CalendarTuesday, December 29th, 2009

 
 

Control of Donington Park is set to be handed back to its owners after no buyer could be found who was prepared to take on the lease.

And the Wheatcroft family is now set to decide what the future will hold for the East Midlands racetrack.

Despite bullish words from administrator Nigel Price, of business recovery specialists Begbies Traynor, who claimed before Christmas to be in negotiations with a number of potential buyers, it has not proved possible to for him to strike a deal. Additionally, all staff have been made redundant.

His task cannot have been helped by the fact that the circuit is not currently in a usable condition, having been dug up in anticipation of redevelopment to F1 standards, only for the funding for that project to fail to materialise.

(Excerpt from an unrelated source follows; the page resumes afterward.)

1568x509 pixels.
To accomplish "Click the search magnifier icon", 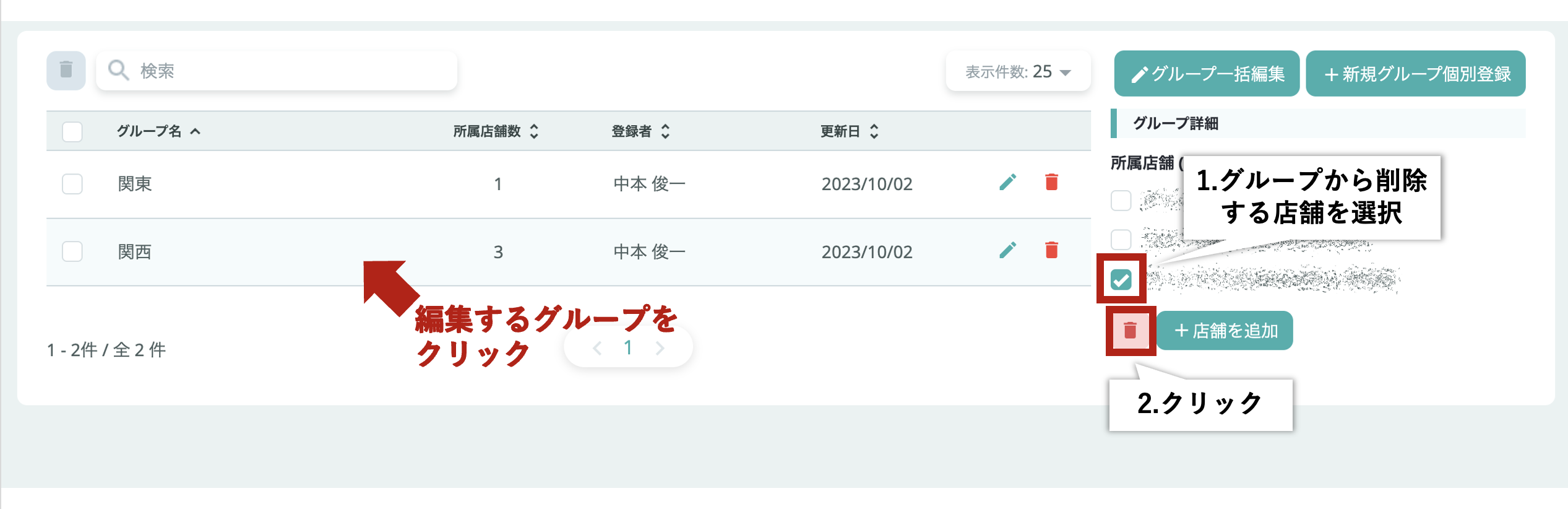I will (118, 71).
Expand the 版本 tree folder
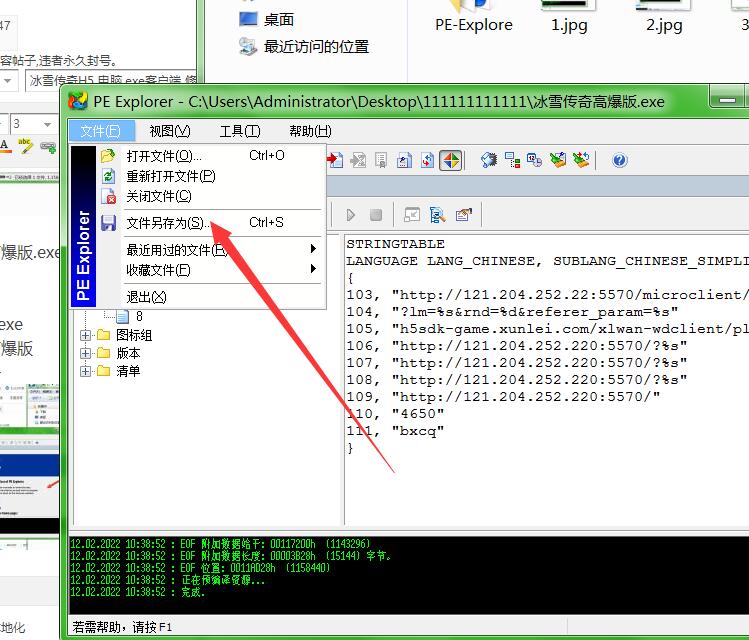 [x=86, y=353]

In the process it also lost two of the headline motorbike events for which it had become renowned, the British Superbike Championship and MotoGP.

Mr Price said that interest had remained even after the British Grand Prix was returned to Silverstone but added that “the onerous terms of the lease” meant it had been unattractive to those interested in re-establishing national racing.

The Wheatcroft family granted the 150-year lease to Simon Gillett’s company Donington Ventures Leisure Ltd in 2007, encouraged by the idea that Tom Wheatcroft’s dream of seeing Formula One return to the track could be realised.

The company signed a 10-year deal with Formula One promoter Bernie Ecclestone, later extended to 17 years, but was unable to raise the funding to redevelop the track to the necessary standard. It went into administration in November, with debts thought to total around £20 million.

Tom Wheatcroft, who almost single-handedly saved the track from dereliction in the 1970s, and was the guiding light behind its revival, died at the end of October a few days after it became apparent that the F1 project had failed.

In November Gillett claimed the circuit needed “one or two months’ work” to get it back to a “national standard” – but did not offer an opinion on how much the work would cost.